This Story of a Swedish Daughter and Indian Mother’s Reunion After 42 Years Will Move You

Source: http://www.idiva.com
By Vasundara R, Team iDiva | posted Oct 9th 2015 at 3:59PM

Most adopted children grow up wondering who their biological parents are and usually only a few lucky ones are able to find an answer to that question. Elizabet Purve was one of them. Four days before she turned 42, Elizabet, a Swedish national with roots in India, got the best birthday gift.

Her two-decade-long search for her biological mother ended in a Maharashtra village, in Amravati district on September 12.

But for Elizabet her reunion was no less than a miracle. She wrote on her Facebook wall, „In the beginning of this year, I was asked by a person to write down what I wished for the most in my life. I remember I wrote „To see my mother in India again“ on a piece of paper. In August my wish came true when ACT (founder) Arun Dohle and Anjali Pawar found my mother; in September I went to India and was reunited with my mother, after 42 years of separation. It is so huge so it still feels surreal. Totally incredible! A true miracle!“

Elizabet, born Neelakshi Purve, doesn’t remember much about her early beginnings in India. She was barely three years old, when a Swedish couple adopted her from an orphanage in a small town in Maharashtra in 1976. Growing up with three white siblings, Elizabet Jorendal, as she was then called, was always conscious of her racial differences. „When you don’t look the same as anyone else in the family you realise soon that there is something different. There were other children in town adopted from India and Ethiopia, so I knew that I was adopted.“

When she was 10 years old, she started thinking about tracing her roots and her biological family. This happened when a teacher at school in Sweden asked her to make a family tree. „All I could think of at that point was, this is totally useless for me, because I am not related to these people,“ she said in an interview with Times Now.

The question that haunted her was, why? „I knew that I had an Indian mother somewhere and that I had to find her.“ Elizabet’s adoptive family came to India often. She studied at American Embassy School and lived in Vasant Vihar, when her father was posted in Delhi during 1987-88. „My parents were in touch with the children’s home from where I was adopted,“ she said.

At the age of 20, Elizabet decided to search for her mother. „First, I went through the adoption papers and files my parents had but the information in them turned out to be wrong,“ she said. „The children’s home from where I was adopted proved unhelpful.“ She came in contact with ACT last year and they were able to trace her mother to a small village, where she was living with her son from her second marriage.

Elizabet’s biological father had committed suicide before she was born and her mother had no choice but to give her up because she had nowhere to go and no way of surviving.

After such a long and trying wait, the reunion was ‘surreal‘ as Elizabet put it in her Facebook post. „My mother now has two grown-up children.
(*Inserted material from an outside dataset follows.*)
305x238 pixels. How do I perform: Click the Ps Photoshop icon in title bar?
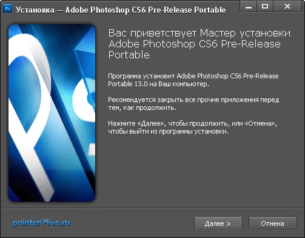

When we met, my identity was kept a secret from her family, who have no knowledge of my existence.“ They met at the house of Elizabet’s maternal aunt.
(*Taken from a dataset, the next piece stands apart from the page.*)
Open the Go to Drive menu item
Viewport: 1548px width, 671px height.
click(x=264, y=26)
„She was in the room silently watching. I couldn’t take my eyes off her. All I kept thinking was that…she is so beautiful! Language was a barrier but it was all very emotional. When I was about to leave, I broke down and she wiped my eyes with her sari. I knew then she loved me.“

Elizabet spent two days with her mother and took her shopping. She has now resolved to financially support her mother from Sweden.